Hitzewelle: Frankreich bereitet Hilfspaket vor

Unter dem Eindruck der jüngsten Hitzewelle hat die französische Regierung ein Hilfspaket für die Landwirtschaft angekündigt. Geplant sind Investitionsdarlehen und Beihilfen für den Transport von Futtermitteln. Zuvor wurden bereits Brachen für die Futternutzung freigegeben. Spürbare Einbussen könnten ersten Einschätzungen zufolge beim Mais drohen.

AgE |

Die französische Regierung will die Landwirte dabei unterstützen, sich besser gegen Hitzewellen zu wappnen. Landwirtschaftsministerin Annie Genevard hat Anfang Juli ein entsprechendes Hilfspaket angekündigt. Geplant sind unter anderem Darlehen für Investitionen in technische Einrichtungen zum Hitzeschutz in Wirtschaftsgebäuden, etwa Lüftungsanlagen. In Vorbereitung befinden sich ausserdem Beihilfen für die Transportkosten von Futtermitteln, um regionale Engpässe auszugleichen.

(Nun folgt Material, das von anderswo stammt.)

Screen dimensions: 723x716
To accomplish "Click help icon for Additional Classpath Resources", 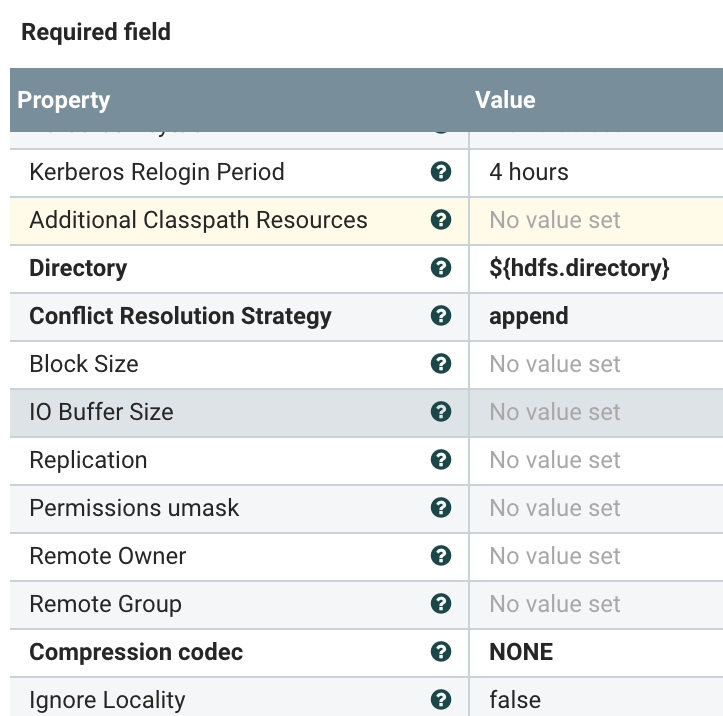I will (x=440, y=220).
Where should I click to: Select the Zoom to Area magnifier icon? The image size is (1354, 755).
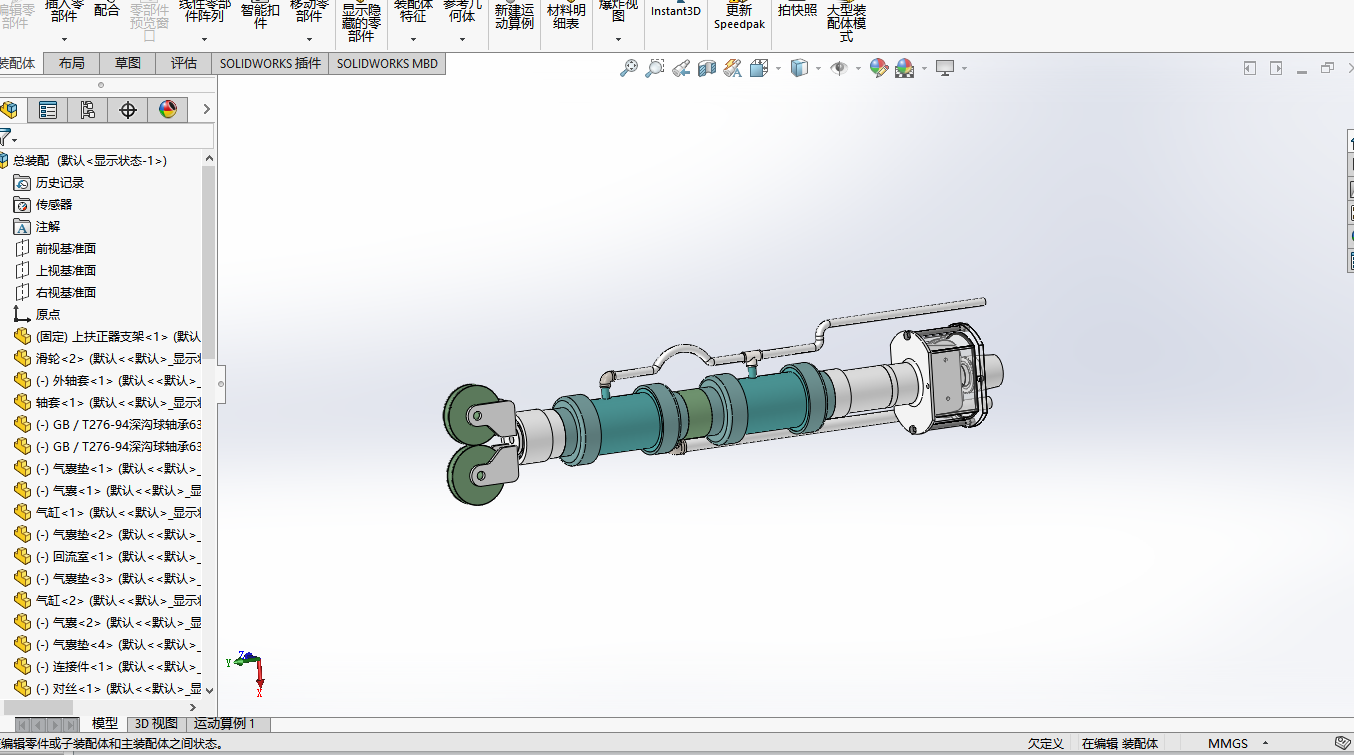pos(655,68)
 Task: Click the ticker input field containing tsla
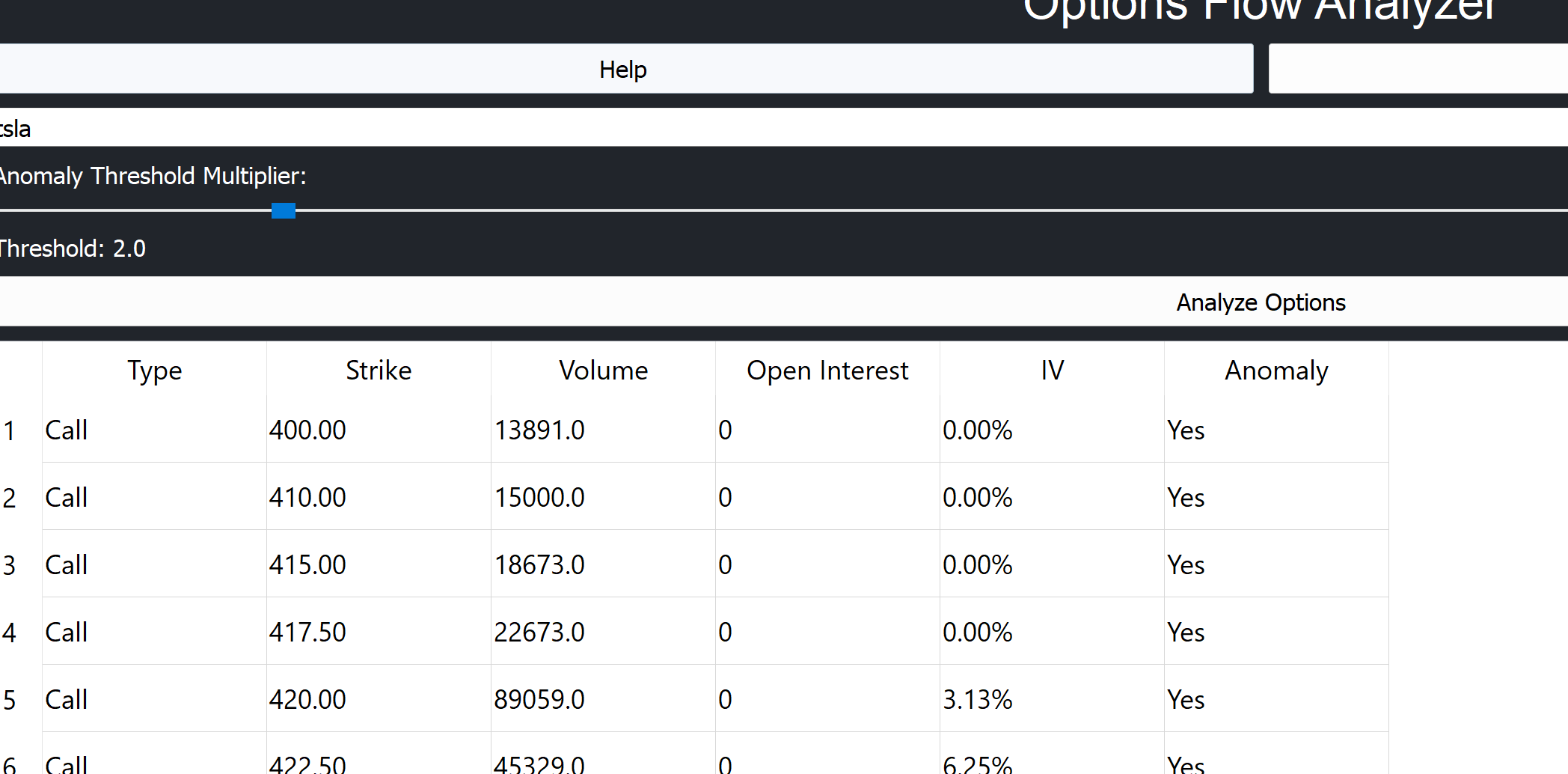click(x=748, y=129)
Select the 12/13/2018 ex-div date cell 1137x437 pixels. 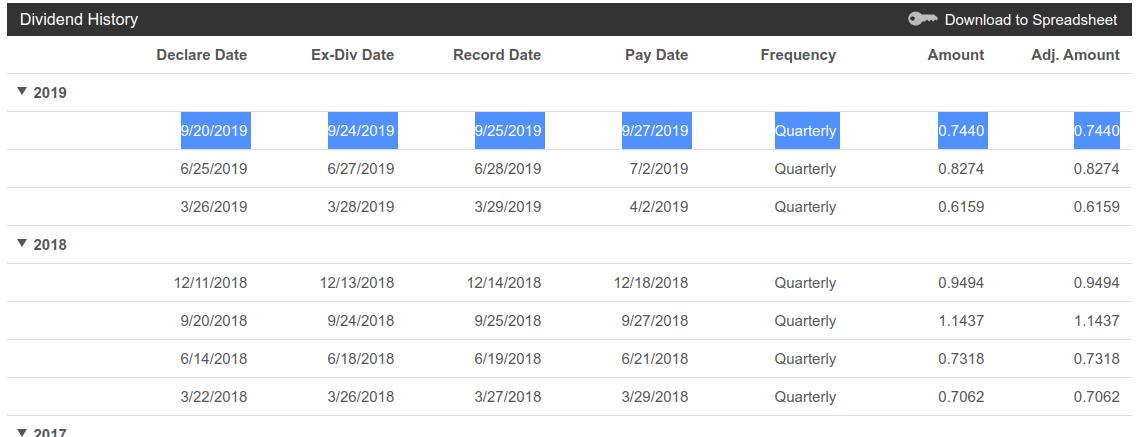pyautogui.click(x=357, y=283)
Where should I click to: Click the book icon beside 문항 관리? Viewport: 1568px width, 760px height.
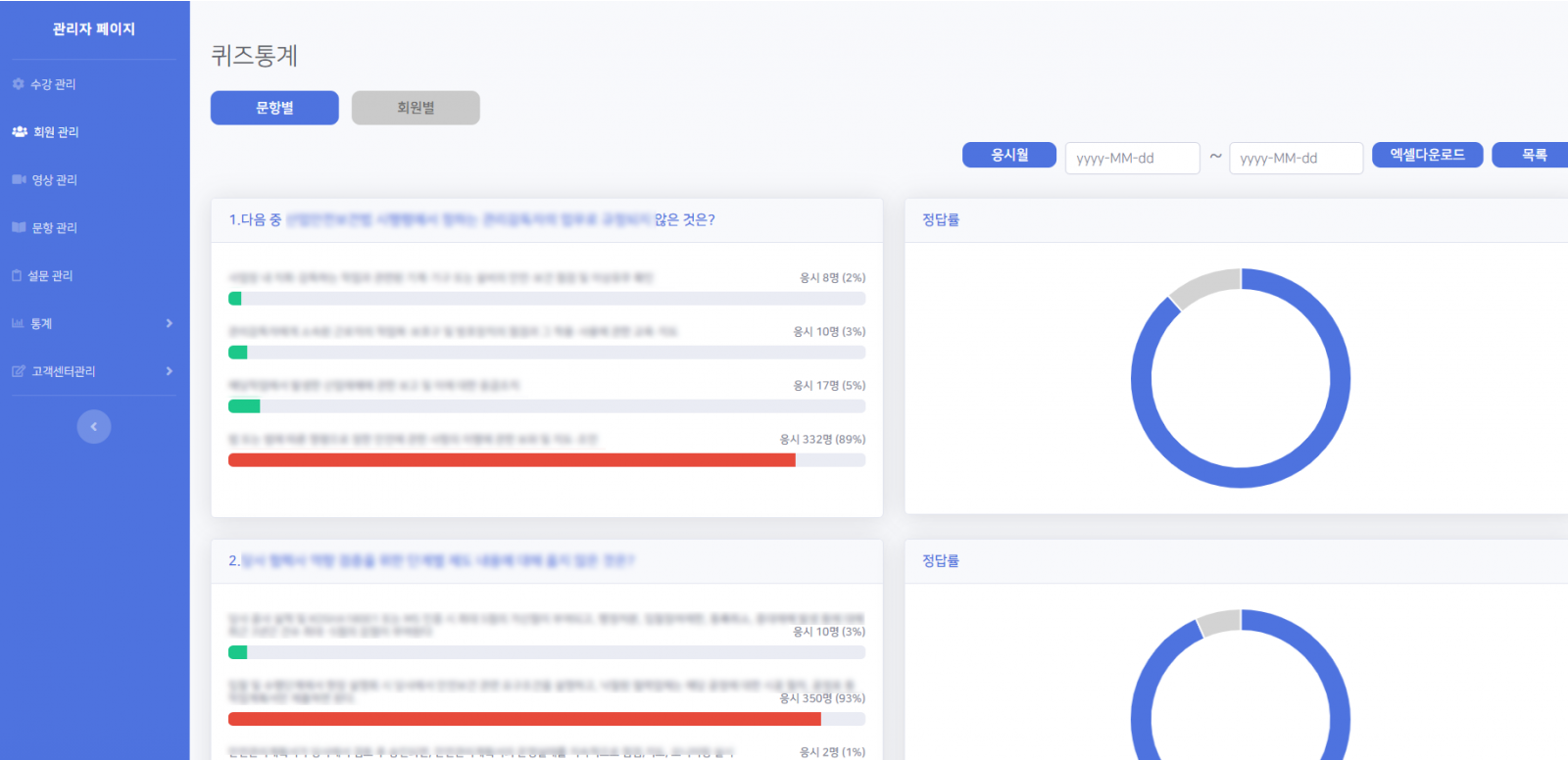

Flankierend wird die landwirtschaftliche Sozialkasse (MSA) ihr Beratungsangebot ausweiten und ihre Anlaufstelle für Betriebe mit Liquiditätsproblemen reaktivieren. Ministerin Genevard hat nach eigenen Angaben zudem Vertreter der führenden Versicherungsunternehmen zum Gespräch einbestellt, um eine zügige Entschädigung nach Ernteschäden sicherzustellen. In der Vorwoche hatte das Pariser Landwirtschaftsministerium aufgrund der Hitzewelle bereits betriebliche Kontrollen vorerst ausgesetzt und Brachen zur Futternutzung freigegeben.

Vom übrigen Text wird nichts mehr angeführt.